Apple Mac Mini Misc. Technology

The Mac Mini II

Well, I’ve been playing with the Mini for just over a week now. Everything’s been pretty smooth other than needing lots of memory and being close to filling up the hard drive.

Now, the fun part has been ssh’ing to my Linux box and trying to run Novell Evolution. So far, I’ve had no luck at being able to run X window apps across the network.

  • On the Mini I ran xhost +
  • On the Linux PC, I ran “setenv DISPLAY mini:0.0;evolution”

The application just sits there, no core file gets created, no response, nothing. Not sure why. More to look into….

I found Aqua to be a nice little interface but I found the menu bars at the top of the desktop to be rather weird. It takes some getting used to but it’s not horrible.

Eventhough Apple ships its mice with one button, I found that Aqua actually supports two button mice well and it even supports the mouse wheel without problem. This was nice as I can’t imagine using one mouse button for everything.

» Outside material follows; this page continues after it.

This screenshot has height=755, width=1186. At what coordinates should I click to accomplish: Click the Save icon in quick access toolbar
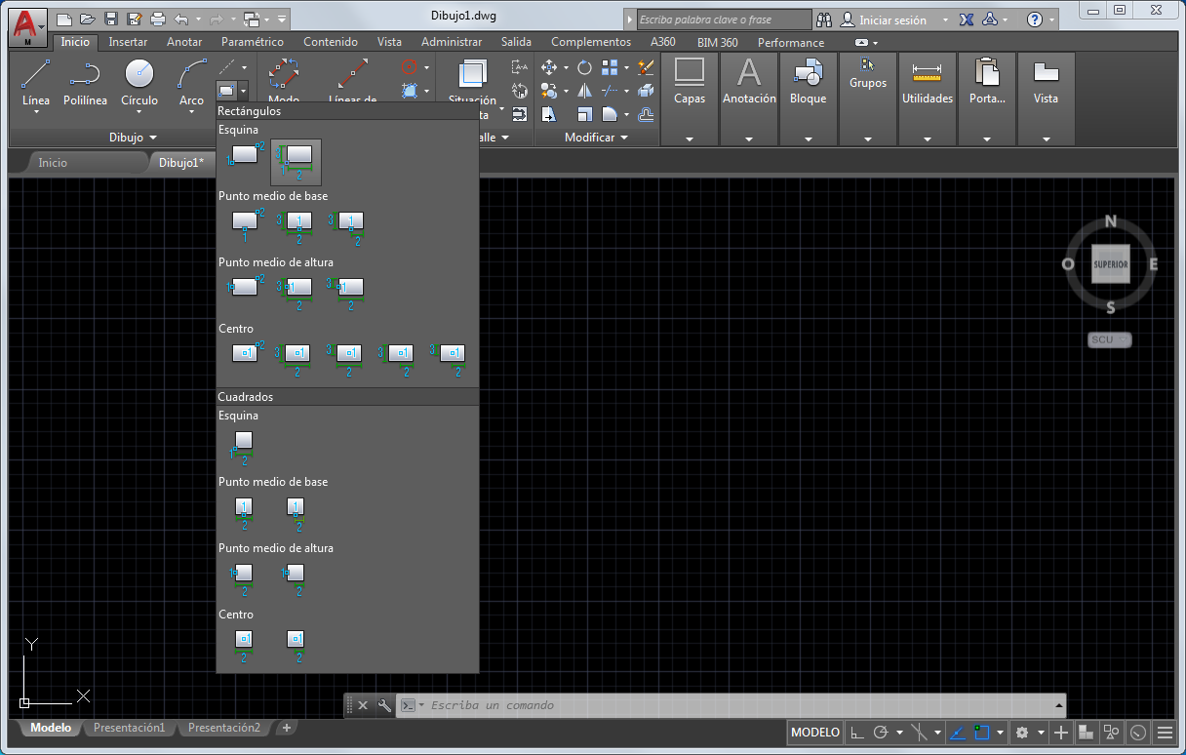pos(110,19)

Overall, after eight days of using a Mac Mini, the only thing I’m disappointed with is the performance with 256MB of RAM. One of these days, I’ll have to take the machine into an Apple store and get it upgraded to at least 512 MB, most likely 1GB.

I don’t think I’ll be giving up my Thinkpad T40 running Fedora Core 3, but I do think that instead of setting up a Linux based machine for my mother, the Mac Mini might be a great alternative in the kitchen but definitely not a replacement for my Fedora Core 3 desktop, just yet. Much more horsepower than the Mini would be needed … however, it is possible … some day.

Apple Mac Mini Misc. Technology

The Mac Mini

I’ve been watching Macs for about 3 years now with a bit of envy. Apple, a few weeks ago, released the Mac Mini – “The most affordable Mac ever”. Within the first two weeks, Apple dropped the price of the memory, bluetooth, and wireless options. This made the Mac Mini even more enticing.

I began looking into picking one up as a toy. I’ve never used a Mac in my life. I’ve absolved myself of Windows about 3 years ago 100%, even at work. The only Windows applications I use are Quicken 2004 and the occasional Visio diagram that I get emailed to me.

Well, last Saturday, I went out and bought a Mac Mini. I bought the standard $499 model as a little box to just get started on. I had heard that the Minis were a bit under powered but I figured, it won’t be my primary machine, just a play-thing for my “Digital Lifestyle”, i.e. digital pictures, digital music, and digital video.

Well, the $499 Mini comes with 1 Firewire, 2 USB, 1 DVI ( with VGA adapter ), 56K modem, audio output, 10/100 ethernet, 40GB HD, 256MB RAM, DVD-ROM/CDRW, and a security slot so no one walks away with this sleek little Mac. the Mini also doesn’t come with a mouse or keyboard. This was perfectly ok with me as I prefer to use my ergonomic keyboard and mouse rather than the Mac Keyboard and Mouse. I opted not to get the 80GB HD, Bluetooth, or the DVD Rewriteable as I already have one on my Fedora Core 3 PC.

I spent the first three or four days configuring and just getting comfortable with the Mac. Being a Linux user, the first place I concentrated was getting familiar with all the keyboard shortcuts. I also had to install Firefox. Safari isn’t bad but I found it to be a little slow in rendering pages as compared to FireFox (I’m not too crazy about the fact that I can’t synchronize my Firefox bookmarks to the .Mac service with isync).

I also needed to install OpenOffice. To do this, I had to first download and install the Mac OS X 11 Kit ( ). After installing the X11 kit, running OpenOffice was a no brainer.

I then went about installing Fink. The goial of Fink is to modify existing Unix software to work on Darwin/OS X. Another no brainer. Once Fink was installed, I had to manually run the configuration script. Upon completion, I ran apt-get to get the MySQL and Postgres client applications installed. I had to be able to SQL to my Linux from my Mini. No problems at all!